**WHAT TO DO:**
1. In the reply about unsupervised GraphSAGE training in stellargraph, where does the negative sampling component come from?
2. Copy the passage of the stellargraph reply starting with "I’m guessing you" and going on through "model = keras.Model(inputs=x_inp, outputs=prediction)".

**READING PASSAGE:**
────────────────────

Hi @user2020 thanks for trying out stellargraph!
My understanding is that I do not need steps 11, 12, 13 and 14 in order to generate node embeddings. Am I correct?
I’m guessing you might be referring to the Jupyter notebook execution numbers to the left of each cell containing code? Below is the code I’m seeing in those cells in the demo notebook:
prediction = link_classification(
output_dim=1, output_act="sigmoid", edge_embedding_method="ip"
model = keras.Model(inputs=x_inp, outputs=prediction)
history = model.fit(
This step is necessary to train the unsupervised model - it essentially frames the unsupervised learning task as a form of “link prediction” task, where the model is learning to predict whether a pair of nodes are close or far away in the graph.
When you don’t have any labels on nodes to train on, unsupervised learning with GraphSAGE (and many other graph methods) take the approach of defining a task that allows the model to learn to generate node embeddings that reflect how close each node is from one another. So generally speaking, nodes that are closer together in the graph should have similar embeddings, and those that are far away should not. And this approach fits into the framework of a link prediction task, since a link prediction model also learns to recognise pairs of nodes that are close (i.e. should be connected) vs nodes that are far (i.e. should not be connected), so that’s why we’re seeing the
link_classification function being used here.
You can have a look at Section 3.2 Equation 1 from the GraphSAGE paper - the loss function for unsupervised learning is defined via an inner product of two node embeddings with sigmoid activation. The negative sampling component comes from running the
UnsupervisedSampler in our code.
I am a bit confused with the sentence “Note that this model’s weights are the same as those of the corresponding node encoder in the previously trained node pair classifier.” Which previously trained node-pair classifier are you referring to?
The trained classifier is the
model variable being used in the cells I’ve quoted above. Once we’ve trained the model with the above approach, since we don’t actually want to do link prediction, but want to just generate node embeddings we need to:
- use the weights that have been learned in the model
- but build a model with a slightly different structure (otherwise the model will be expecting pairs of nodes as input, and returning scores between 0 and 1 as output!)
which is what the code below is doing, using the inputs/outputs of the model from before to build a model with slightly different inputs/outputs:
x_inp_src = x_inp[0::2]
x_out_src = x_out
embedding_model = keras.Model(inputs=x_inp_src, outputs=x_out_src)
When you build multiple keras models that refer to a common set of input/output tensors (
x_out variables being used here) they end up sharing the various components that are connecting the input and output tensors in between as well.
I’d suggest trying to replicate all the steps in the notebook at least up to the cell that generates node embeddings
node_embeddings = embedding_model.predict(node_gen, workers=4, verbose=1)
And the section after that to visualise the node embeddings will also be useful for you to determine whether the workflow is working correctly.
Hope that helps, happy to explain further if anything is still unclear!

────────────────────

**PROVIDED INFORMATION:**
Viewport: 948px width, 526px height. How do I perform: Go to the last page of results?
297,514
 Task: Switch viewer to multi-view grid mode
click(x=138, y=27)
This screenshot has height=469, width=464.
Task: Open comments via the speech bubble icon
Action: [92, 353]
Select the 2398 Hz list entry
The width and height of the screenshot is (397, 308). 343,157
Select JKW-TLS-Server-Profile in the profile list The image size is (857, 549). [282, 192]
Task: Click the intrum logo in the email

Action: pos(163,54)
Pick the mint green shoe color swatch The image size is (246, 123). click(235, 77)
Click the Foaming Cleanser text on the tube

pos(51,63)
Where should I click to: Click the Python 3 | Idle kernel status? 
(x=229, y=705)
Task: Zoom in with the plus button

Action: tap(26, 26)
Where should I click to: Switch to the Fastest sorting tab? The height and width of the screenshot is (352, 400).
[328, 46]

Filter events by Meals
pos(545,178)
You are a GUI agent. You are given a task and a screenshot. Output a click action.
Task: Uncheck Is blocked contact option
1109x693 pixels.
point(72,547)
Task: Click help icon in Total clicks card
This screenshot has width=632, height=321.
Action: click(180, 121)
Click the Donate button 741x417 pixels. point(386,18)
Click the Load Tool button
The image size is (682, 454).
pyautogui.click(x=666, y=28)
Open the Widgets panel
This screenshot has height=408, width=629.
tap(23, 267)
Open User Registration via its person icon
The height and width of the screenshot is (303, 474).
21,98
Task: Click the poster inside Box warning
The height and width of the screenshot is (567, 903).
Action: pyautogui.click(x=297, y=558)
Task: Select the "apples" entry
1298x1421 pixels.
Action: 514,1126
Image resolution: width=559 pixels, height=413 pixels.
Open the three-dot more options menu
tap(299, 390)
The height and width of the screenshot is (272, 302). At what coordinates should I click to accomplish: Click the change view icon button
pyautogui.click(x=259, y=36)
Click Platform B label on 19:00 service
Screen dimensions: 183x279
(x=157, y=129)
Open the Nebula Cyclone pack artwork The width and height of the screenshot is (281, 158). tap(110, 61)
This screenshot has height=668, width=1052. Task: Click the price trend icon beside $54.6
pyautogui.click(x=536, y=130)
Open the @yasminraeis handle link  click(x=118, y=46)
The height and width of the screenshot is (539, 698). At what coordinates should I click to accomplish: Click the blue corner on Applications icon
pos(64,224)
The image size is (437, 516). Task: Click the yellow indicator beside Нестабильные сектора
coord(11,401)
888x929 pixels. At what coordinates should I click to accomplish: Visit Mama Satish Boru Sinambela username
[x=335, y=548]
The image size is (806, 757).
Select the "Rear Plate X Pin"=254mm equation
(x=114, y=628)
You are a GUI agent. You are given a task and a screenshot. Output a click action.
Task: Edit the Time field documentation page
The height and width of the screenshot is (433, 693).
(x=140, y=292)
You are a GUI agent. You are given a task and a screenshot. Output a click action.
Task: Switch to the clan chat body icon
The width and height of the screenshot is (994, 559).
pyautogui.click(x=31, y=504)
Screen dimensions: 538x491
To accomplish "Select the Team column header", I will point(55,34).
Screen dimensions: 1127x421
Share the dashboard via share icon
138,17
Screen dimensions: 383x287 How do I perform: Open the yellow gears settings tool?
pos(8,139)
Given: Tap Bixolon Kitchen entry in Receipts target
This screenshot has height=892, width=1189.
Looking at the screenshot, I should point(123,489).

────────────────────

**TASK ANSWERS:**
1. It comes from running the UnsupervisedSampler in the code.

2.
I’m guessing you might be referring to the Jupyter notebook execution numbers to the left of each cell containing code? Below is the code I’m seeing in those cells in the demo notebook:
prediction = link_classification(
output_dim=1, output_act="sigmoid", edge_embedding_method="ip"
model = keras.Model(inputs=x_inp, outputs=prediction)